Amazon Supply Chain Projects Spell Trouble for Competitors
SEATTLE — Amazon, long ahead of the game in expediently delivering products to customers, is further expanding its supply chain infrastructure — and doing so at an astonishing pace.
Since the beginning of the year, the Seattle-based company has revealed plans to open an additional 20 fulfillment centers, in addition to a $1.5-billion air sortation hub in Kentucky, where it keeps its fleet of Prime Air cargo planes.
Combined, the new fulfillment centers will give Amazon an additional 18,000 million square feet of space, significantly increasing its distribution capacity.

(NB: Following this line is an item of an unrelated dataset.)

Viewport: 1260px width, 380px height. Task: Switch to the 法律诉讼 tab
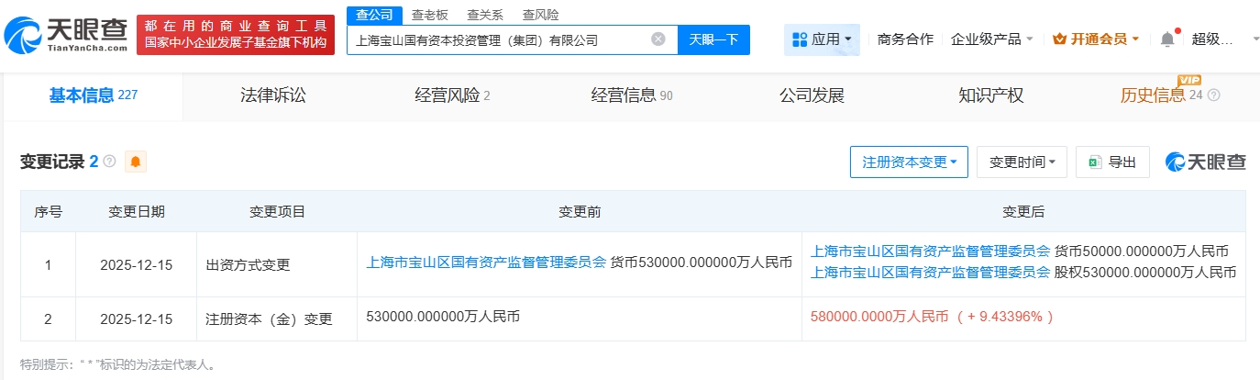272,95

The most recent announcement from Amazon came earlier in September, when the company revealed that it will be opening its first fulfillment center in New York in Staten Island. While an opening date has yet to be announced, the 855,000-square-foot facility is estimated to create 2,250 fulltime jobs.
In August, Amazon announced plans for its third fulfillment center in Ohio, located in the Cleveland suburb of North Randall. The company also confirmed that it would be opening a 1-million-square-foot facility in Salem, Ore., which will be Amazon’s second fulfillment center in the state.
While Amazon has been announcing plans for expanding its supply chain infrastructure steadily over the course of the year, the spotlight has been on its acquisition of Whole Foods. Along with leading to lower prices at the gourmet grocer, the acquisition has led to integration with Amazon’s Prime membership program.
Taken collectively, however, the supply chain projects are more troubling from a competitive standpoint than the Whole Foods acquisition because they enable Amazon to achieve even faster deliveries at a time when rivals are wrestling with omnichannel basics such as in-store pickup.